More a bully pulpit than a novel.

An Oprah Book Club author (also see Mitchard, below) returns with a relentlessly on-message companion novel to What Looks Like Crazy on an Ordinary Day (1997), this one featuring Ava’s older sister Joyce, a strong woman who finally finds a man who’s good enough.

Now a 40-year-old widow, Joyce tells her own story, set in the same lakeside African-American town of Idlewild, Michigan. Her narrative is tiresomely politically correct, not only about gender issues (she teaches young black women to be themselves and fight sexism), but about food (she’s a vegetarian), exercise (she does Tai’chi), and race (the music and movies she likes are almost exclusively black). It begins with her failure to obtain state funding for the Sewing Circus, a social program Joyce created that tries to lend a hand to young women who leave school when they become pregnant. The Circus provides day care, instruction in new skills, and, just as importantly, advice on how to stand up to the young men who abuse, impregnate, and limit them. Joyce still misses husband Mitch and hasn’t found anyone to compare.
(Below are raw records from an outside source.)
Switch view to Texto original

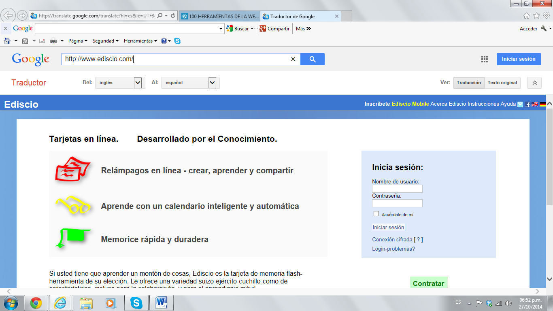pyautogui.click(x=502, y=83)
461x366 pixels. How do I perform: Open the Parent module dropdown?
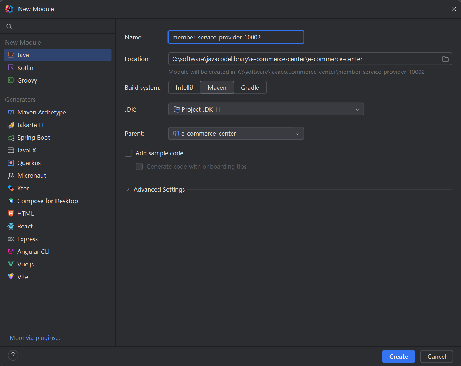tap(236, 134)
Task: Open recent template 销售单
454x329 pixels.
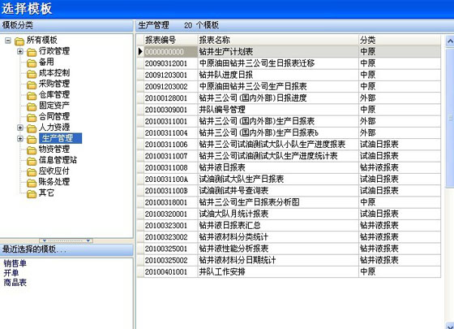Action: [x=15, y=263]

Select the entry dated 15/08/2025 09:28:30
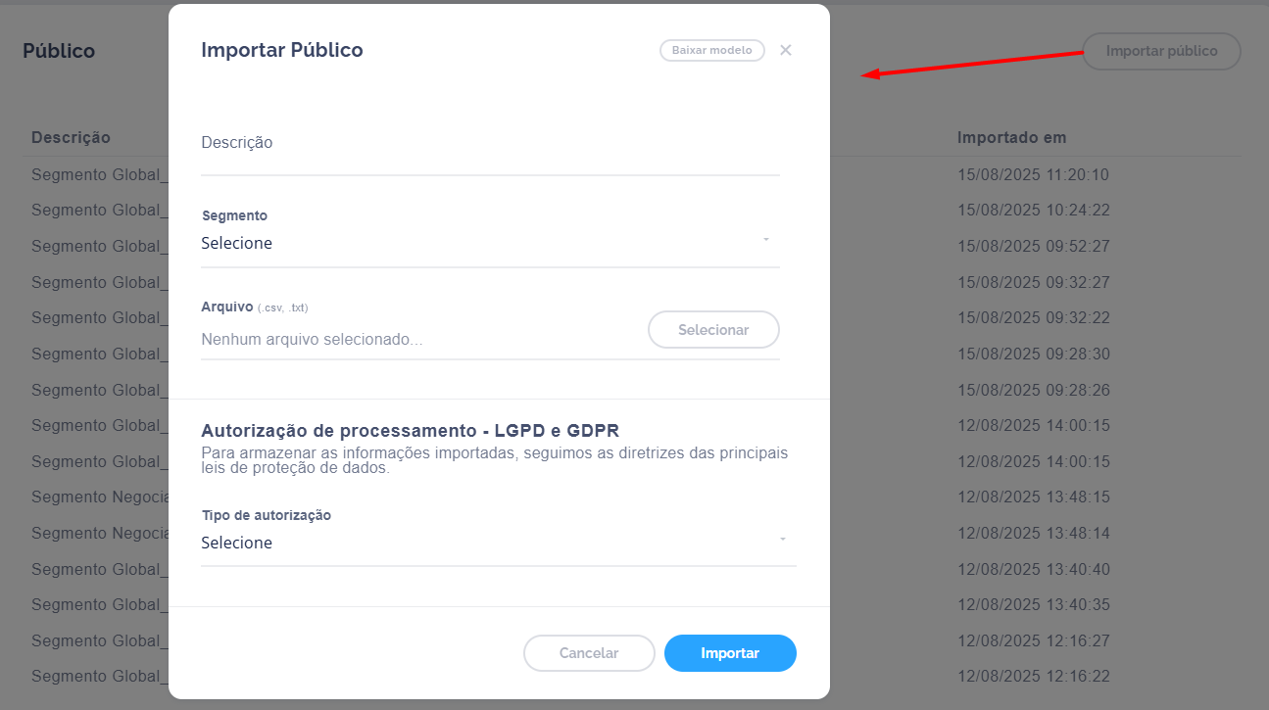[x=1033, y=355]
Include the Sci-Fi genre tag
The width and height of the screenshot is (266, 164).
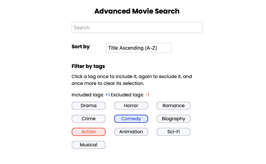[x=174, y=132]
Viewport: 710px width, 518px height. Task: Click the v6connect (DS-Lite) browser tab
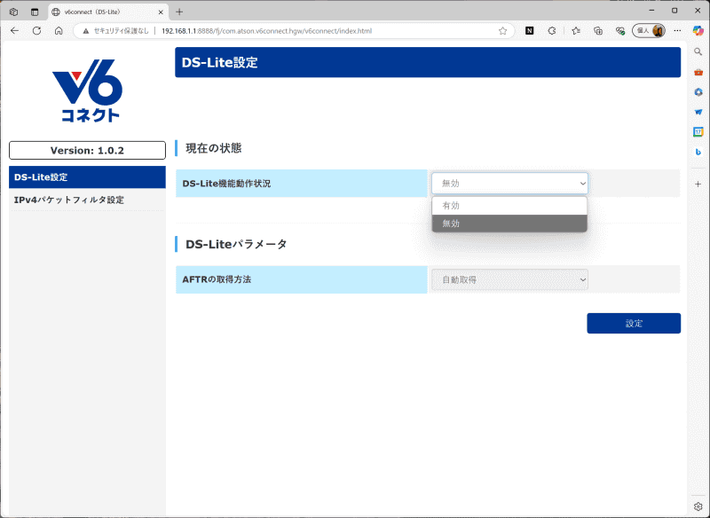(x=98, y=12)
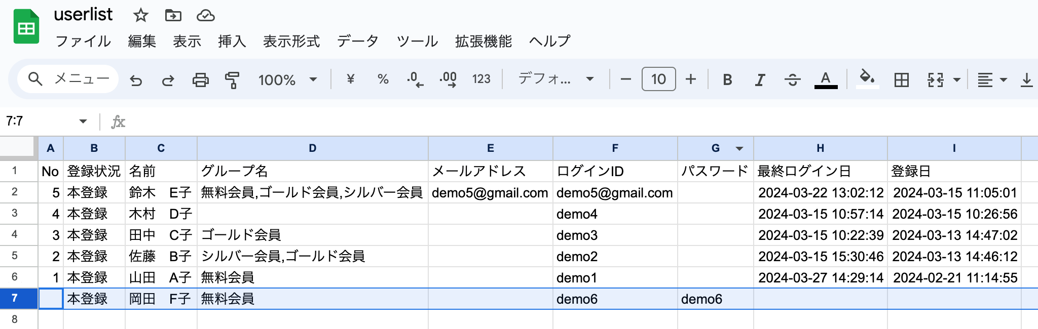Screen dimensions: 1038x329
Task: Print the spreadsheet using the printer icon
Action: click(200, 80)
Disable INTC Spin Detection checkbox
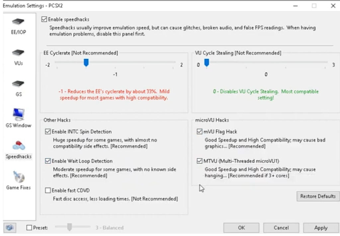 tap(48, 132)
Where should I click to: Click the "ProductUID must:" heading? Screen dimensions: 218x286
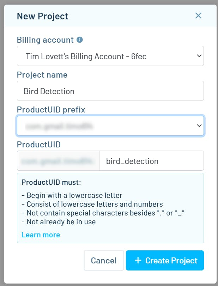51,182
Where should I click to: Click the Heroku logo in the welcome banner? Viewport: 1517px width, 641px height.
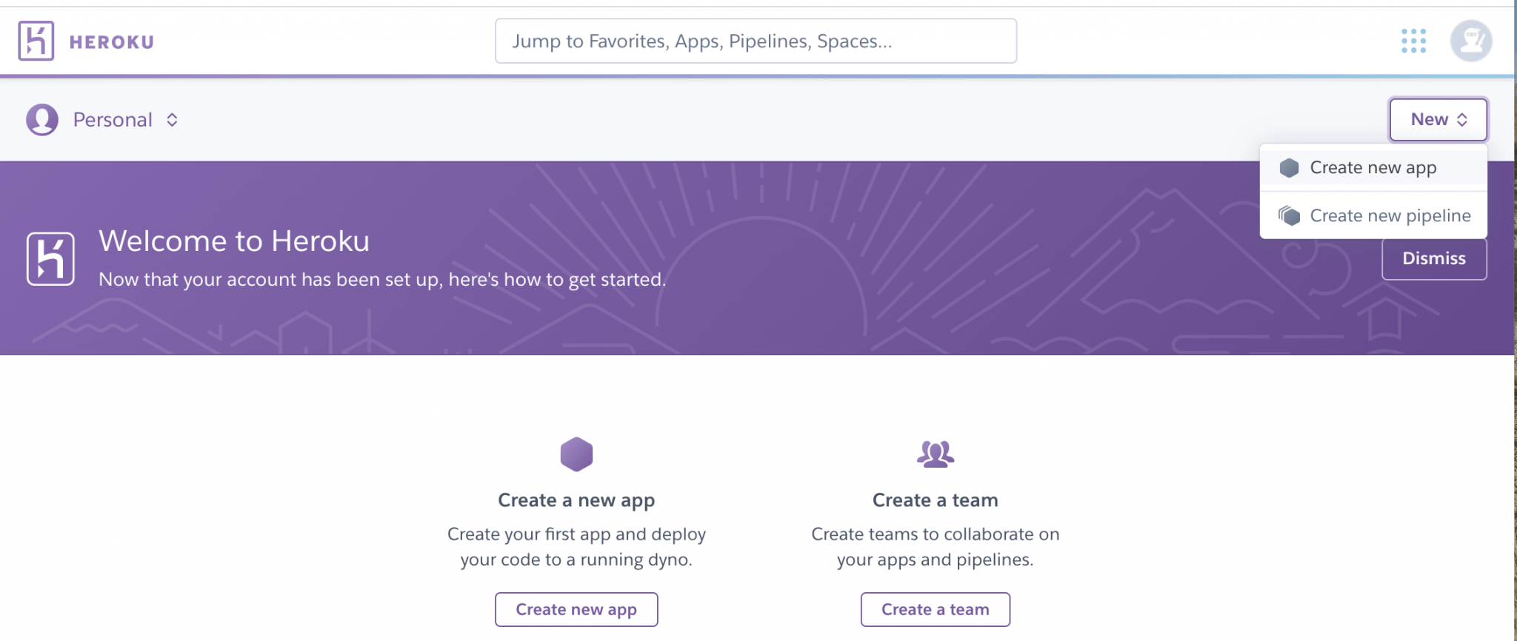point(52,258)
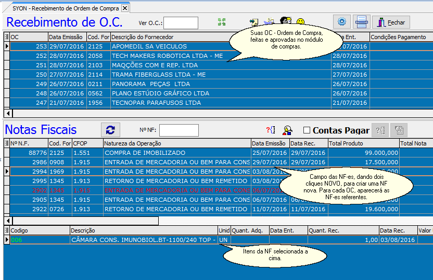Click the yellow smiley face icon
433x280 pixels.
click(x=300, y=22)
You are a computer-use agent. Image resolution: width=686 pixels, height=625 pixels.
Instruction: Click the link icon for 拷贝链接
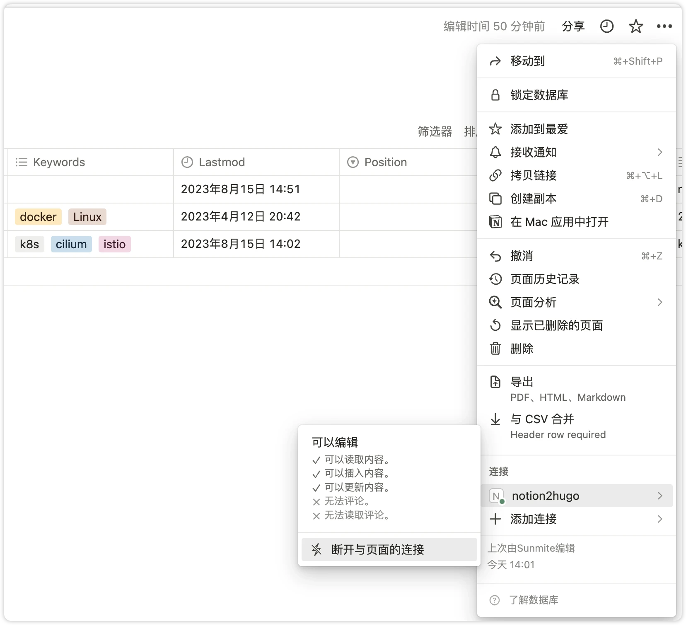(495, 176)
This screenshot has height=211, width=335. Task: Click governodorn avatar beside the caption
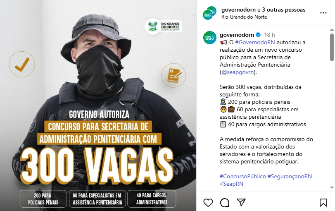[x=209, y=38]
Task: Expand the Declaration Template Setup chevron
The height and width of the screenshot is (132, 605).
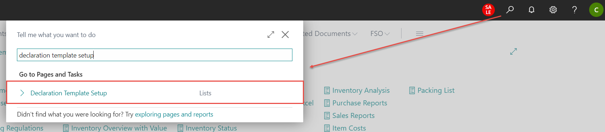Action: point(22,93)
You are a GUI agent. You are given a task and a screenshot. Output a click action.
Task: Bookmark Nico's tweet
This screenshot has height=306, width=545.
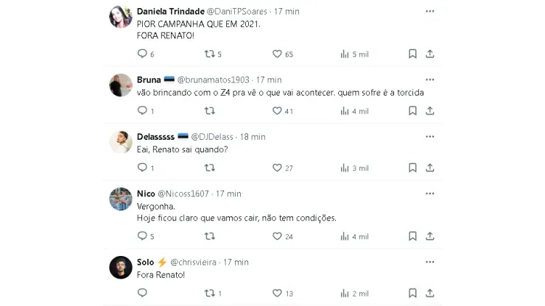click(412, 236)
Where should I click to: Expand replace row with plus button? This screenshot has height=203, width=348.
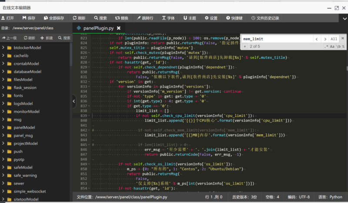245,46
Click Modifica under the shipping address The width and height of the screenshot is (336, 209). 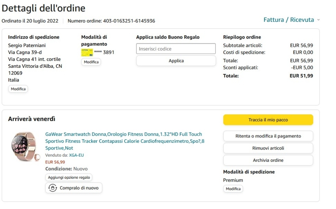pyautogui.click(x=18, y=89)
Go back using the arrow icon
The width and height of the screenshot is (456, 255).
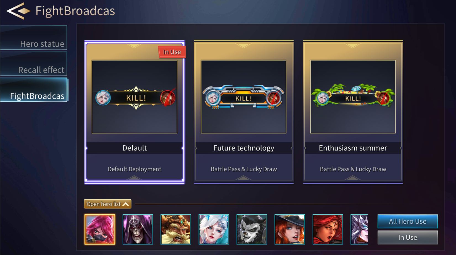click(18, 11)
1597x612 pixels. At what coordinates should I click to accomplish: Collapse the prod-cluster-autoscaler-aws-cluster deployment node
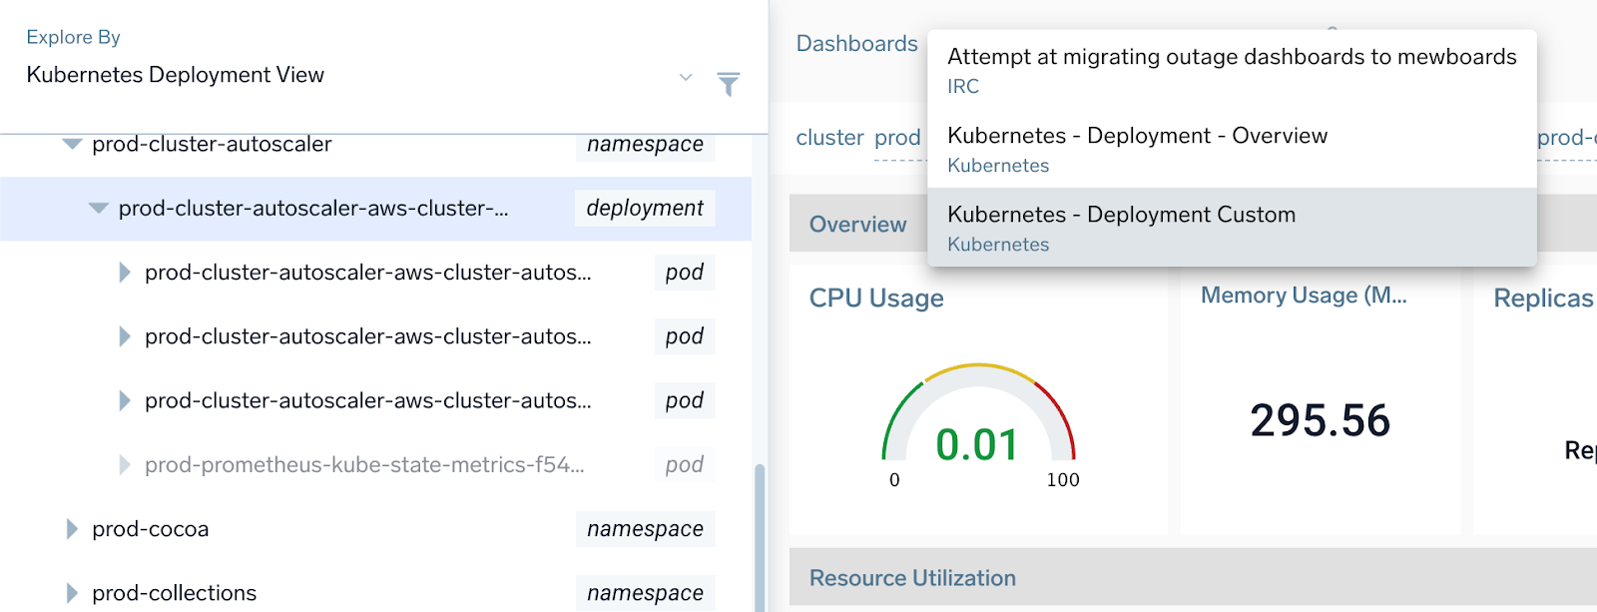[98, 209]
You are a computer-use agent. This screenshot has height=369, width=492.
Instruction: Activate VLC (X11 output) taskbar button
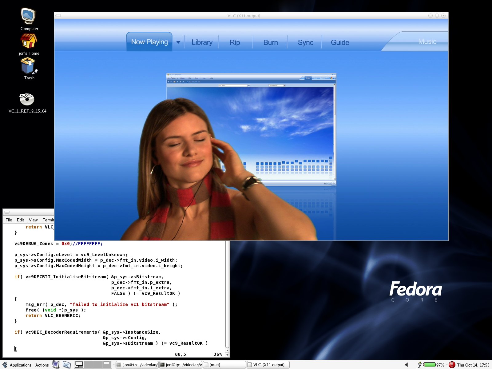click(268, 365)
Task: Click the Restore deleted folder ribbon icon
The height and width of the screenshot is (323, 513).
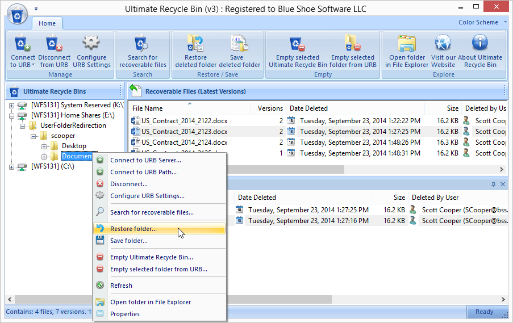Action: coord(195,44)
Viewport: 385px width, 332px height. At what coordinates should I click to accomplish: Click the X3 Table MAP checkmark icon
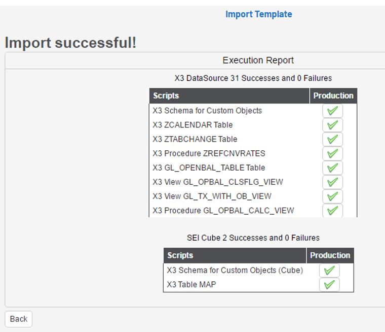[x=329, y=285]
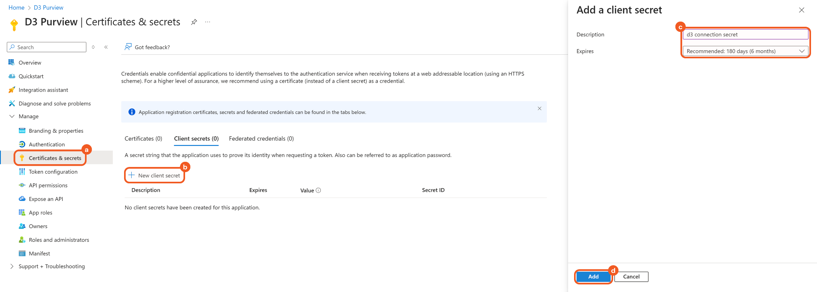817x292 pixels.
Task: Click the Description text field
Action: click(x=745, y=35)
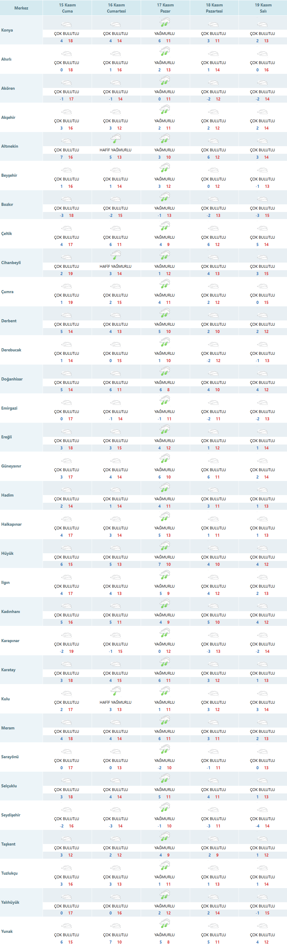
Task: Click the Merkez column header
Action: [21, 8]
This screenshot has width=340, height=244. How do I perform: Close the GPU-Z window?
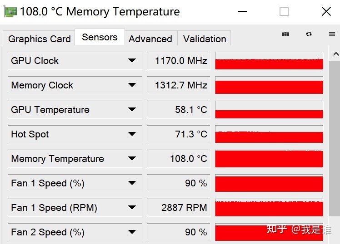[326, 11]
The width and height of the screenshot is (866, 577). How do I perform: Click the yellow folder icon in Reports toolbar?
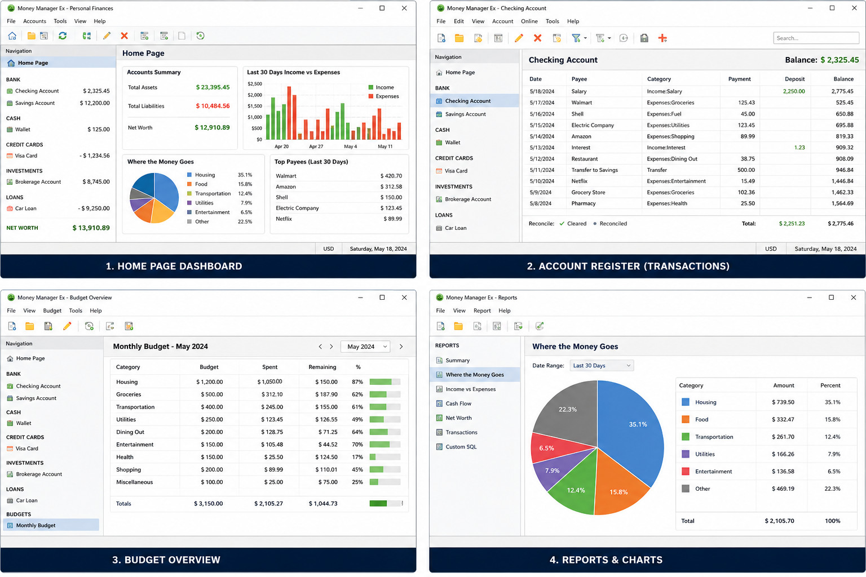click(x=458, y=326)
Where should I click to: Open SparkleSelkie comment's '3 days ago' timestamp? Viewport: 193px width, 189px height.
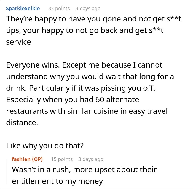tap(88, 9)
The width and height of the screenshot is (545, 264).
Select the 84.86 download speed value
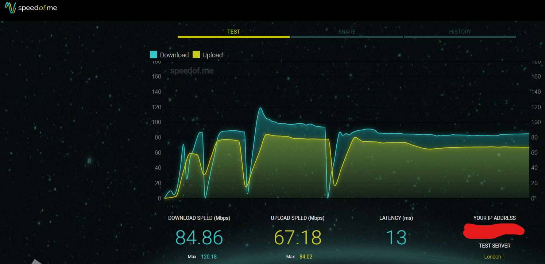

While she struggles to find new funding for the Circus, she also has to deal with the Lattimores, a feckless family of petty criminals and seducers whose mother thinks they’re perfect. The Lattimore boys, especially Junior, aren’t happy that Joyce has encouraged Nikki, one of their women, to move out with her child. Meantime, Joyce realizes that she’s been wearing black for too long, and she begins to contemplate a change when friends introduce her to handsome Nate, the new high school counselor and a divorced former policeman. But before she’s ready to put on a red dress and begin living a little, Joyce must confront Junior, survive a violent attack, and negotiate her own set of gender issues with Nate.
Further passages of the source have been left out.